Il y a 20 ans, l’ancêtre de la télévision connectée s’appelait TAK, et il devait s’accommoder de la bande passante – très – limitée offerte par le RTC ;
Il y a dix ans, les industriels de l’électronique grand public lançaient leurs premières gammes de Smart TV, dédiées au haut débit cette fois ;
Alors que le très haut débit tend à devenir la norme et efface l’écart de performance entre l’Internet « libre » et les réseaux managés, la connectivité est en passe de devenir la norme : les Smart TV pèsent désormais plus de 80 % des ventes au niveau mondial, elles représentent déjà 60 % du parc installé en Europe de l’Ouest et 50 % en France.
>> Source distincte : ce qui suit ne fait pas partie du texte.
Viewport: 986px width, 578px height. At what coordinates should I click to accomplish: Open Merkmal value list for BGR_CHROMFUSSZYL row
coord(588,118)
Et études et données opérateur convergent sur le constat de leur usage croissant comme porte d’entrée vers les contenus audiovisuels.
Le rêve des industriels de l’électronique grand public semble prendre corps : n’être plus seulement un vecteur neutre situé en queue de la chaîne de valeur, mais intégrer progressivement la distribution des services (des dizaines d’applis dans les stores), l’agrégation des chaînes (65 chaînes recensées par NPA dans le bouquet français de FAST[1] de Samsung, TV plus ; plus de 40 dans celui de LG, LG Channels), et, pourquoi pas, demain, l’édition et la production…
Les opportunités de monétisation sont multiples : partage de la publicité générée par les FAST, contribution financière demandée aux éditeurs en contrepartie de la mise en avant de leurs applications (à l’exemple de la pratique de la grande distribution, s’agissant du placement en tête de gondole), perception d’une commission sur les abonnements à des services payants…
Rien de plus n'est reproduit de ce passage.